Your task -
Echo every one of the records below line for line, with no changes.

Information provided -

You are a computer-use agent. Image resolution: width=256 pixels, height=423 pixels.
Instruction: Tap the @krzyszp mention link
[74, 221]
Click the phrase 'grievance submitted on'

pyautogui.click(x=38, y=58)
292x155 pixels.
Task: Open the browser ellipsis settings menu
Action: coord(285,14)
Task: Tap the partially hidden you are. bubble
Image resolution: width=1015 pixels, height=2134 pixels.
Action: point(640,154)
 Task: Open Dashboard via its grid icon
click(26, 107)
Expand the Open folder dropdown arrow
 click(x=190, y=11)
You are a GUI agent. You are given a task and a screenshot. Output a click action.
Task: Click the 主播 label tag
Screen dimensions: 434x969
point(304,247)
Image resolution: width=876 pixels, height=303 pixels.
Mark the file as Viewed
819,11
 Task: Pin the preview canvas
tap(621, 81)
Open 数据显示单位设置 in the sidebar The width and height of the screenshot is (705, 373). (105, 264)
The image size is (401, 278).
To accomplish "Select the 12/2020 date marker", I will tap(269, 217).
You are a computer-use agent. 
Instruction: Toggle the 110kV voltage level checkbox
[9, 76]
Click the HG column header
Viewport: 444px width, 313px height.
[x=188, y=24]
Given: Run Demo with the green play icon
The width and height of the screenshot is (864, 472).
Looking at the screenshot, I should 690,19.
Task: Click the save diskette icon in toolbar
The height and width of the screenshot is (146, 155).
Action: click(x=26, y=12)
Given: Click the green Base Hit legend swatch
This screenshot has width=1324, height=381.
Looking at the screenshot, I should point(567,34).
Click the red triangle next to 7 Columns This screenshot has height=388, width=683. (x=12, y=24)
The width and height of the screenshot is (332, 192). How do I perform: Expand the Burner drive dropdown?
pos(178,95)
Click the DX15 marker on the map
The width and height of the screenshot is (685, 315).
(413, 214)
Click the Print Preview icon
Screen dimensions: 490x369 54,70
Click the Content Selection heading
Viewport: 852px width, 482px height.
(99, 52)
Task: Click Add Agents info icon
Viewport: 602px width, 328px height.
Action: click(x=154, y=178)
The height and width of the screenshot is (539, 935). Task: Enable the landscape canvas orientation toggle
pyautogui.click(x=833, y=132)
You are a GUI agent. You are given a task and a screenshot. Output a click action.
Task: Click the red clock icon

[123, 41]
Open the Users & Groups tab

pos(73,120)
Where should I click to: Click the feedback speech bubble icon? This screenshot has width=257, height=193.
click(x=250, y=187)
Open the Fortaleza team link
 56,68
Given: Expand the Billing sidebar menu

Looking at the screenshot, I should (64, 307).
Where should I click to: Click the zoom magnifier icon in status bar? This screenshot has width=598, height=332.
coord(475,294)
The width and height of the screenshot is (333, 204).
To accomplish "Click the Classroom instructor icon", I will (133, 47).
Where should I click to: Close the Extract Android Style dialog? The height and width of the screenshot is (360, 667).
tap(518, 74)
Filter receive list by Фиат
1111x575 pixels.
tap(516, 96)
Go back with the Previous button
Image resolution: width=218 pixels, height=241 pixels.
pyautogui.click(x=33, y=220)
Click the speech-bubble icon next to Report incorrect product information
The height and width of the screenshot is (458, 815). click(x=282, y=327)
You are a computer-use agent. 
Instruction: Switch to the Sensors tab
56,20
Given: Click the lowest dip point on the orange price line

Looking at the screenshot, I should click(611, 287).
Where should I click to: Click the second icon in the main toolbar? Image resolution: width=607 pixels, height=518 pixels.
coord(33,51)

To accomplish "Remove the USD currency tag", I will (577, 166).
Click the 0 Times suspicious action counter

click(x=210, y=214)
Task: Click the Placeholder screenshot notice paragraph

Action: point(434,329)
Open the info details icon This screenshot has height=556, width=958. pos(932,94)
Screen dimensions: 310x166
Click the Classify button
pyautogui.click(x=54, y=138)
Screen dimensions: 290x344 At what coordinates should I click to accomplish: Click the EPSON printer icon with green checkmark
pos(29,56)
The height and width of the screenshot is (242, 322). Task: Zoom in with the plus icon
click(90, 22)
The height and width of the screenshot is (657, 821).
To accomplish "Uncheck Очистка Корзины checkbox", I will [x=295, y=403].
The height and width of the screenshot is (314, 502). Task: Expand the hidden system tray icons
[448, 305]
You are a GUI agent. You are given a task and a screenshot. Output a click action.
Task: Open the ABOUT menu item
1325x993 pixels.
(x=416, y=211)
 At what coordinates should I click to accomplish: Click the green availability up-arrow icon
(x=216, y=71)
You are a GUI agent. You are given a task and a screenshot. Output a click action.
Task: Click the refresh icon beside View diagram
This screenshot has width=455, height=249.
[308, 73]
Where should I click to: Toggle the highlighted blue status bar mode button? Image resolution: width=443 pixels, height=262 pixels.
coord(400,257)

Output of the task -
You are a computer-use agent. Image resolution: width=256 pixels, height=423 pixels.
Instruction: Tap the @krzyszp mention link
[74, 221]
Click the phrase 'grievance submitted on'

pyautogui.click(x=38, y=58)
292x155 pixels.
Task: Open the browser ellipsis settings menu
Action: coord(285,14)
Task: Tap the partially hidden you are. bubble
Image resolution: width=1015 pixels, height=2134 pixels.
Action: point(640,154)
 Task: Open Dashboard via its grid icon
click(26, 107)
Expand the Open folder dropdown arrow
 click(x=190, y=11)
You are a GUI agent. You are given a task and a screenshot. Output a click action.
Task: Click the 主播 label tag
Screen dimensions: 434x969
point(304,247)
Image resolution: width=876 pixels, height=303 pixels.
Mark the file as Viewed
819,11
 Task: Pin the preview canvas
tap(621, 81)
Open 数据显示单位设置 in the sidebar The width and height of the screenshot is (705, 373). (105, 264)
The image size is (401, 278).
To accomplish "Select the 12/2020 date marker", I will tap(269, 217).
You are a computer-use agent. 
Instruction: Toggle the 110kV voltage level checkbox
[9, 76]
Click the HG column header
Viewport: 444px width, 313px height.
[x=188, y=24]
Given: Run Demo with the green play icon
The width and height of the screenshot is (864, 472).
Looking at the screenshot, I should 690,19.
Task: Click the save diskette icon in toolbar
The height and width of the screenshot is (146, 155).
Action: click(x=26, y=12)
Given: Click the green Base Hit legend swatch
This screenshot has width=1324, height=381.
Looking at the screenshot, I should point(567,34).
Click the red triangle next to 7 Columns This screenshot has height=388, width=683. (x=12, y=24)
The width and height of the screenshot is (332, 192). How do I perform: Expand the Burner drive dropdown?
pos(178,95)
Click the DX15 marker on the map
The width and height of the screenshot is (685, 315).
(413, 214)
Click the Print Preview icon
Screen dimensions: 490x369 54,70
Click the Content Selection heading
Viewport: 852px width, 482px height.
(99, 52)
Task: Click Add Agents info icon
Viewport: 602px width, 328px height.
Action: click(x=154, y=178)
The height and width of the screenshot is (539, 935). Task: Enable the landscape canvas orientation toggle
pyautogui.click(x=833, y=132)
You are a GUI agent. You are given a task and a screenshot. Output a click action.
Task: Click the red clock icon

[123, 41]
Open the Users & Groups tab

pos(73,120)
Where should I click to: Click the feedback speech bubble icon? This screenshot has width=257, height=193.
click(x=250, y=187)
Open the Fortaleza team link
 56,68
Given: Expand the Billing sidebar menu

Looking at the screenshot, I should (64, 307).
Where should I click to: Click the zoom magnifier icon in status bar? This screenshot has width=598, height=332.
coord(475,294)
The width and height of the screenshot is (333, 204).
To accomplish "Click the Classroom instructor icon", I will (133, 47).
Where should I click to: Close the Extract Android Style dialog? The height and width of the screenshot is (360, 667).
tap(518, 74)
Filter receive list by Фиат
1111x575 pixels.
tap(516, 96)
Go back with the Previous button
Image resolution: width=218 pixels, height=241 pixels.
pyautogui.click(x=33, y=220)
Click the speech-bubble icon next to Report incorrect product information
The height and width of the screenshot is (458, 815). click(x=282, y=327)
You are a computer-use agent. 
Instruction: Switch to the Sensors tab
56,20
Given: Click the lowest dip point on the orange price line

Looking at the screenshot, I should click(611, 287).
Where should I click to: Click the second icon in the main toolbar? Image resolution: width=607 pixels, height=518 pixels.
coord(33,51)

To accomplish "Remove the USD currency tag", I will (577, 166).
Click the 0 Times suspicious action counter

click(x=210, y=214)
Task: Click the Placeholder screenshot notice paragraph

Action: point(434,329)
Open the info details icon This screenshot has height=556, width=958. pos(932,94)
Screen dimensions: 310x166
Click the Classify button
pyautogui.click(x=54, y=138)
Screen dimensions: 290x344 At what coordinates should I click to accomplish: Click the EPSON printer icon with green checkmark
pos(29,56)
The height and width of the screenshot is (242, 322). Task: Zoom in with the plus icon
click(90, 22)
The height and width of the screenshot is (657, 821).
To accomplish "Uncheck Очистка Корзины checkbox", I will [x=295, y=403].
The height and width of the screenshot is (314, 502). Task: Expand the hidden system tray icons
[448, 305]
You are a GUI agent. You are given a task and a screenshot. Output a click action.
Task: Open the ABOUT menu item
1325x993 pixels.
(x=416, y=211)
 At what coordinates should I click to accomplish: Click the green availability up-arrow icon
(x=216, y=71)
You are a GUI agent. You are given a task and a screenshot. Output a click action.
Task: Click the refresh icon beside View diagram
This screenshot has width=455, height=249.
[308, 73]
Where should I click to: Toggle the highlighted blue status bar mode button? Image resolution: width=443 pixels, height=262 pixels.
coord(400,257)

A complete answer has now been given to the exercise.